The latest report by the Auditor General is confirmation that the Eastern Cape Health Department has lost all control over its R13,6 billion budget.

The AG says in his report that because he could not obtain appropriate audit evidence to provide a basis for an audit opinion, he cannot express any opinion on the financial position of the Eastern Cape Department of Health at the end of the 2009-2010 financial year.

This is the worst possible opinion any public department can receive from the AG and points to the most serious financial looting taking place in this department. It is also proof of complete loss of financial control by the MEC and his officials.

The AG report on the financial statements of the Eastern Cape Department of Health is nothing short of a horror story.

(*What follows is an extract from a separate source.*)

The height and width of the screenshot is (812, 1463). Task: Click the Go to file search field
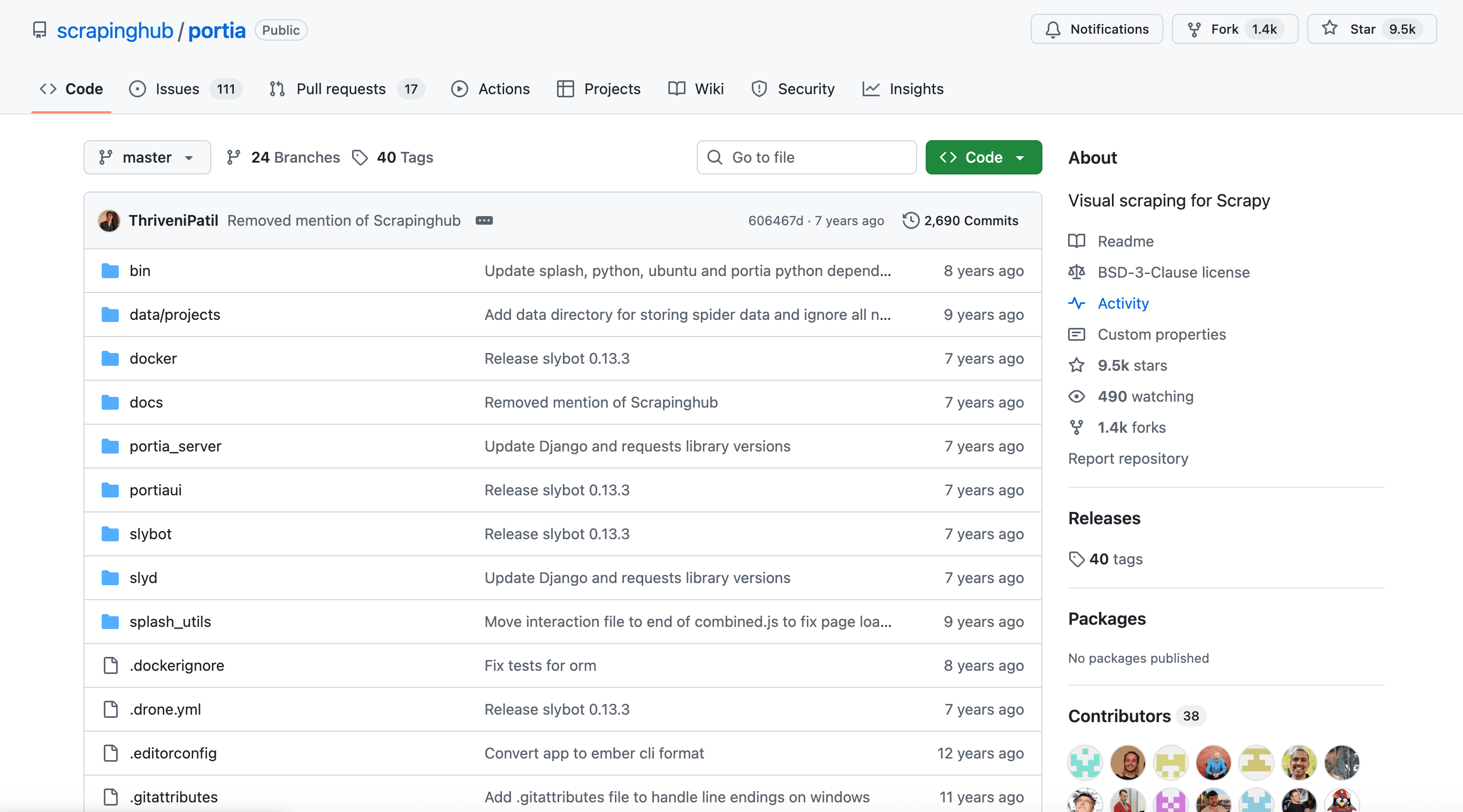coord(806,157)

The AG found that the department:

• failed to maintain adequate records of outstanding payments for goods and services or provide supporting documents;

• did not give supporting documents for the amounts of R858.5 million payments in employee benefits;

• overstated R8.8million in Occupation Specific Dispensation and Human Resource accruals;

• could not provide evidence of backdated and arrear salaries of R404 million relating to Human Resource Operating Project Team payments of R219 million in allowances and bonuses; and

• overstated salaries by R30.5 million and staff debt by R5.9 million.

If one reads further, the same pattern emerges for expenditure of capital assets, departmental revenue, receivables for departmental revenue amounting to millions, and evidence of irregular expenditure of R954.5 million, and wasteful expenditure of R8.5 million.

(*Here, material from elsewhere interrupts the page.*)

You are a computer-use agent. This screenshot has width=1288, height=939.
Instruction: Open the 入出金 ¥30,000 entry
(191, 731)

If one takes into account that 350 cases of disciplinary action are still to be conducted against staff for various financial- and other forms of misconduct, it is clear there is no control in this department. We all know that a R13.6 billion budget should be managed with utmost control.

Contrary to the ruling party begging the national government for a larger health budget, what is actually needed are managers who can adequately manage such a large budget. We need to take action to retrieve fruitless and wasteful expenditure and put management control systems in place.

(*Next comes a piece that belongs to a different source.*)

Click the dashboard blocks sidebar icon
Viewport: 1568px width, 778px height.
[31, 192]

Only a takeover by National Government can achieve this, as the province has now proved beyond doubt that it is incapable of doing so.

Services are horrible: medicines are not being delivered at clinics, hospital departments are closing because of a lack of staff and poor people are dying because of administrative incompetence and the lack of financial control.

If the National Government chooses not to step in, the ruling party will have to be held accountable to the suffering of the poor in the Eastern Cape who cannot afford private medical care.

It is time the National Health Department takes over full command of this provincial department.